Overall, all three stations have shown a steep increase trend in daily minimum air temperature in July fronm 1960 tp 2019. The Midway airport trend is particularly interesting: although it is a clear increase overall, there seem to be a sudden decrease since 2015. Further research is required to rationalize this sudden change.

Now let’s explore the correlation between the increasing temperature and the two previously mentioned factor: proximity to urban center and number of green infrastructure.

Is There a Correlation between Proximity to Urban Center and UHI effect?

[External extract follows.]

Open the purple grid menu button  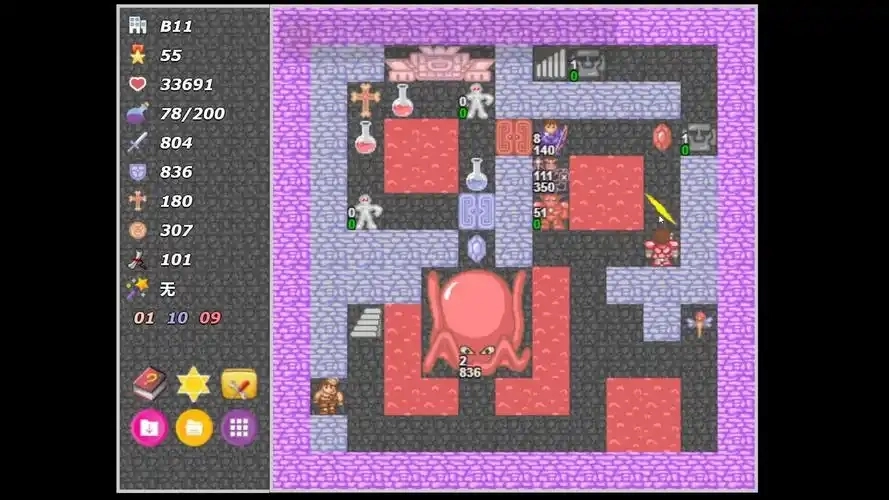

Weather Station Promximity to City Center (km) Increase in TMIN in July (P Value)
Barrington 51.41 0.0151
Park Forest 45.58 0.0228
Midway Airport 20.79 9.29e-07

[Table.1. Analysis of Minimum Daily Temperature Increase from 1960 to 2020 in relation to Distance between Weather Station and City Center]

Is There a Correlation between Number of Green Infrastructure and UHI effect?

Weather Station Coverage of Green Infrastructure1 Increase in TMIN in July (P Value)
Barrington 98% 0.0151
Park Forest 30% 0.0228
Midway Airport 13% 9.29e-07

The P values indicates the statistical significance of the model. The smaller P value is, the geater the evidence against the null hypothesis. As tables shown above, P value increases as both factors decrease. Although it is hard to tell to what extent each factor is influencing the temperature trend, we can accept the hypothesis that the temperature increase of the neighborhoods are positively correlated to their distance from downtown and coverage of green infrastructure nearby by associating the tables with previous plots.

I realize that the tables above do not grant the rigor or the quantity of information that is sufficient to make any definitive conclusion. I would like to acknowledge the complicated nature of climate science and urban studies in this context. There is not only a potential, but also necessity for future studies to unpack the dynamic among all factors that play a role in UHI effect.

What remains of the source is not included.